Supplied text:
I know this kind of obsessive and negative thinking actually does require a mental health professional, especially in light of the fact that I simply feel unable to stop obsessing over this. **But I feel like seeking help for my obsession with homophobic people is giving up, and I don’t give up on anything or anyone, ever, period.**

**I have quite literally put up with (legitimate) emotional and verbal abuse with past relationships until they left me, that’s how much I refuse to give up on people.** One of my exes, after his mom died, took his anger out on me and told me he hopes my mom dies too so I could finally know how it feels. I still didn’t leave him. **If I give up and admit that some people will always be hateful no matter what, it feels like I’m admitting defeat and that I’m weak.**

So I’m still apprehensive about seeking professional help because I don’t want to give up. **Maybe if I just think about it a little harder, everything will be alright and I’ll never have problems again.**

**TL;DR I have an unhealthy obsession with trying to change bigots but I refuse to stop because I don’t give up on people, even at the expense of my health and well-being because giving up is for the weak.**

6 comments
  1. It’s okay to take a break and prioritize your own well-being. Seeking professional help is a sign of strength, not weakness. Remember that you can’t change everyone but you can change how you react to them.

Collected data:

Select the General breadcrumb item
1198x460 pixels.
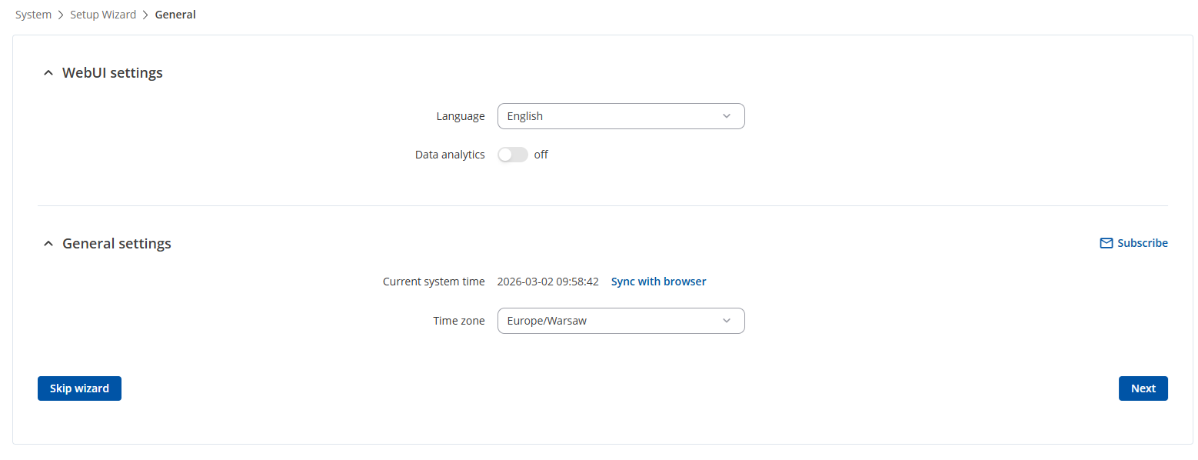pyautogui.click(x=175, y=15)
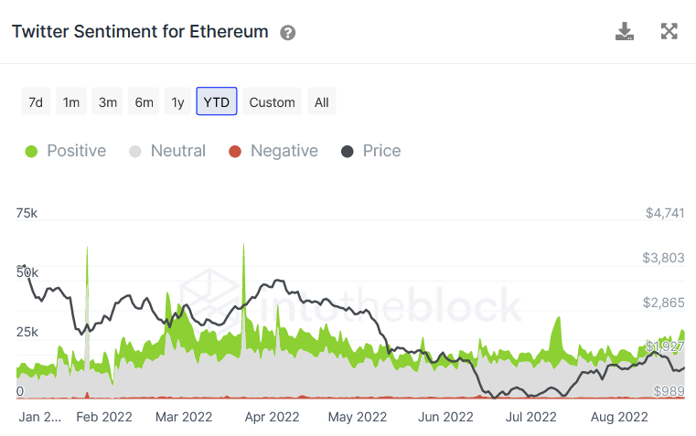Select the YTD range button
The image size is (696, 436).
(217, 101)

Problem description: Could you rewrite the post about obsessing over homophobic people from "So I’m still" to "react to them.", replacing "bigots" with "homophobes"?

Output for this exercise:
So I’m still apprehensive about seeking professional help because I don’t want to give up. **Maybe if I just think about it a little harder, everything will be alright and I’ll never have problems again.**

**TL;DR I have an unhealthy obsession with trying to change homophobes but I refuse to stop because I don’t give up on people, even at the expense of my health and well-being because giving up is for the weak.**

6 comments
  1. It’s okay to take a break and prioritize your own well-being. Seeking professional help is a sign of strength, not weakness. Remember that you can’t change everyone but you can change how you react to them.